Let's take, for example, the ContractEvent
structure. Its definition is a little complicated, so let's break it down:
- An
ExtensionPoint
is a way for the protocol to be extended while maintaining backwards binary compatibility.
It's basically an empty slot into which you can add variations in the future. The SorobanTransactionMeta
structure is a great example of this in action: When the structure was initially added to the protocol, it just contained the details of an invocation (events and a return value). Later, we needed more details about the invocation in the resulting metadata, so SorobanTransactionMetaExt
was injected into the ExtensionPoint
with a V1
variant containing metadata about fees charged as a result of the invocation.
- The
contractID
should be self-explanatory: it's the hash of the contract ID that caused this event. It's a pointer, though, because not all events are related to a specific contract. Some may come from the system, diagnostics, etc.
It should not be surprising that the field is stored as a Hash
: even though at the ecosystem layer we refer to contracts by their "strkey" or string representation (in the form C...
), these are actually "friendlier" representations of a raw SHA-256 hash. This is common at the protocol layer: the simplest, most compact representation will always be used. There are generally SDK tools to make translating these into more user-friendly types (as demonstrated in the example below).
-
The
ContractType
is essentially a way to differentiate which of the fields in the structure you should expect to be present and isn't worth elaborating on. -
Finally, we have the curious
v
union field.
You will often see unions in structures and vice-versa. If you have a handle on how each of these is traversed individually, you can handle them interleaved amongst each other. As a demonstration of how this is done with an SDK, even catered specifically to this structure, we can take a look at the source of the humanizeEvents
helper method in the JavaScript SDK. Specifically, we'll look at the details of the extractEvent
subroutine, replicated here for convenience:
function extractEvent(event) {
return {
...(typeof event.contractId === "function" &&
event.contractId() != null && {
contractId: StrKey.encodeContract(event.contractId()),
}),
type: event.type().name,
topics: event
.body()
.value()
.topics()
.map((t) => scValToNative(t)),
data: scValToNative(event.body().value().data()),
};
}
In this short and sweet example we can see tons of the nuances we've discussed in this guide at work:
- By differentiating on whether or not the
contractId
returns a value or not (it's a pointer, remember?), we decide whether or not we want to turn the raw hash into an ecosystem-compatible contract ID. - We access the
.name
field of the event type, which turns it into a human-readable string rather than an opaque structure, just like we discussed in Unions, earlier. - We inspect deeply into the
body
member to extract thetopics
anddata
fields separately, converting each of those opaqueScVal
ues into JavaScript-friendly equivalents.

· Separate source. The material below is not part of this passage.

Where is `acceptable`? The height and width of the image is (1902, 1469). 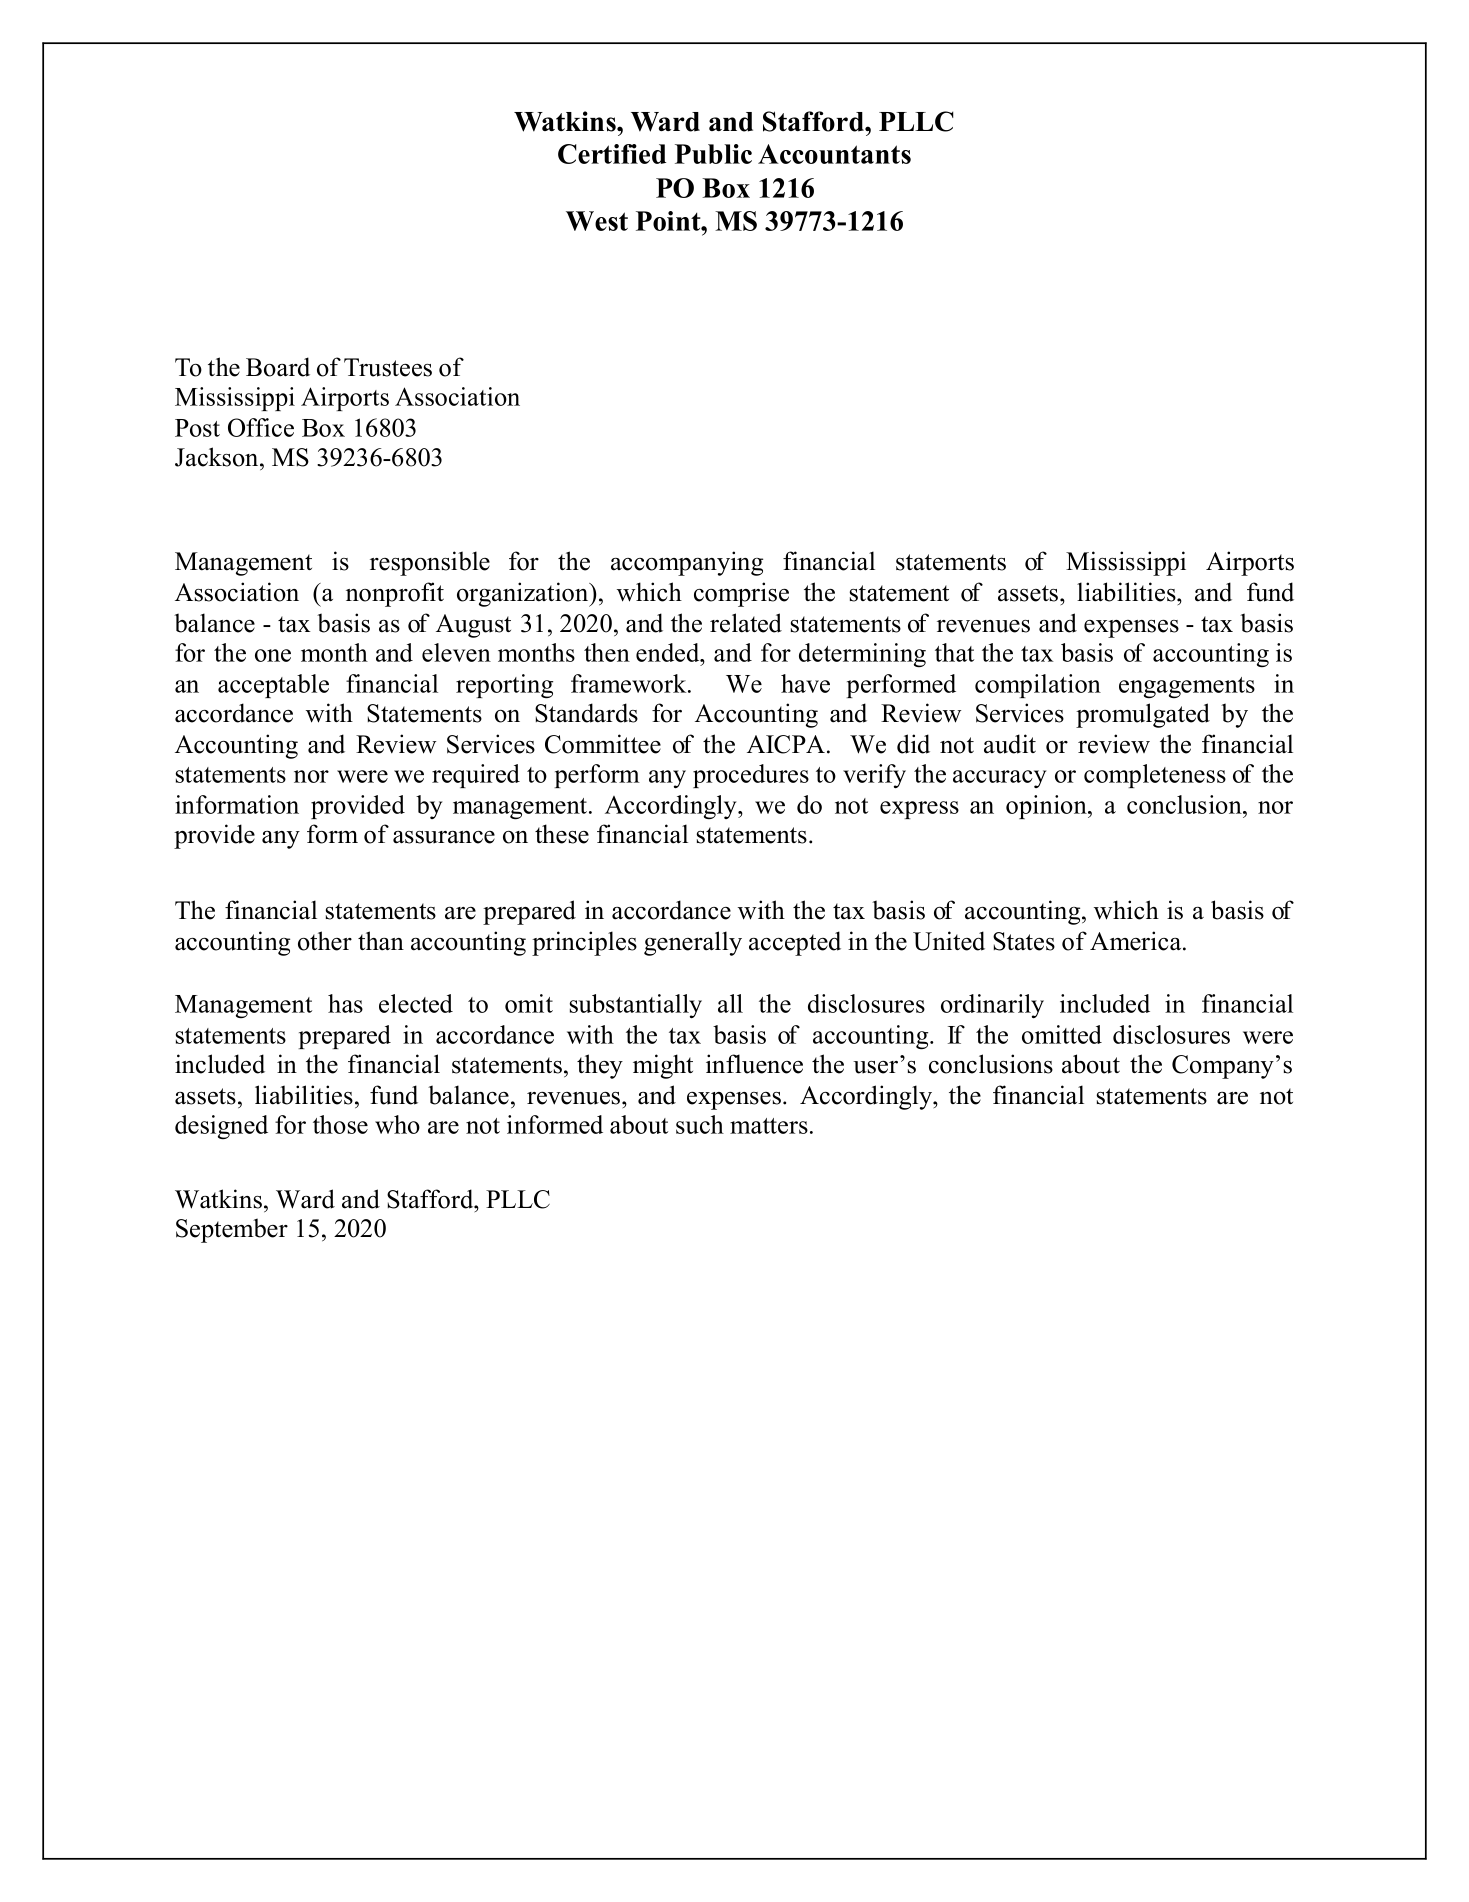
acceptable is located at coordinates (273, 686).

In the last part, we "abuse" the fact that there is only one variation of the body
union we discussed: there is only the initial version (an arm with v == 0
), so we can use the .value()
accessor to give us the underlying value directly rather than going through the rigamarole of differentiating the different cases. Calling .v0()
would have been equivalent, but the benefit here is that if a v == 1
variation is introduced that also has a topics
array and a data
field (i.e. it adds additional fields rather than changing the v0 structure), this code will continue to work!

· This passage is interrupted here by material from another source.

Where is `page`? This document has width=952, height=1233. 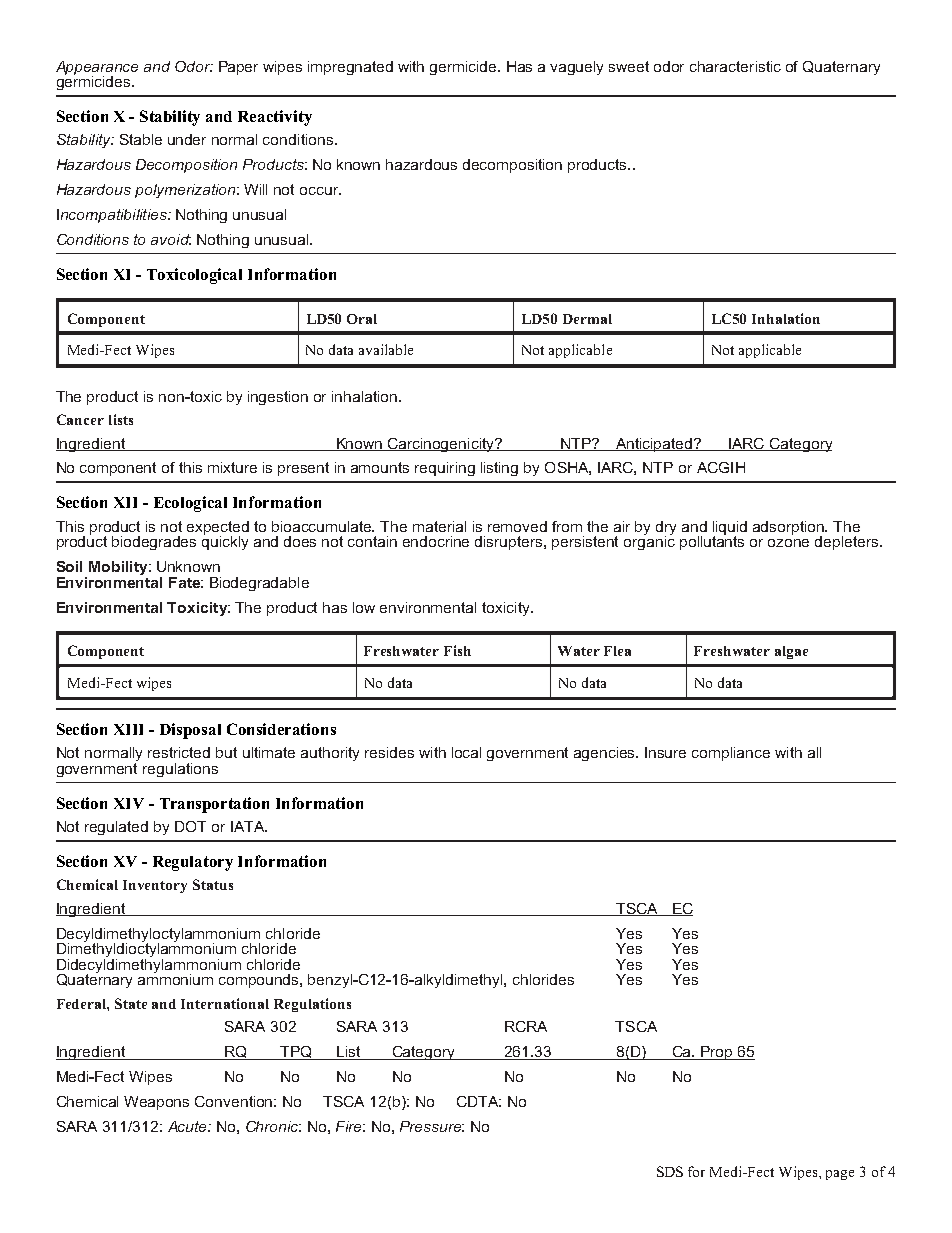
page is located at coordinates (840, 1175).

There are many cases in which the different union arms share structure, and .value()
lets you take advantage of that.
This overview should give you a strong baseline on understanding how to inspect XDR in your respective SDK to dig into the fields that you're interested in. Specifics will, of course, be language dependent, but if you start at the foundation--that being the raw .x files themselves--you will get an understanding of the structure itself and should be able to access that same structure directly in your language of choice, as we've outlined here.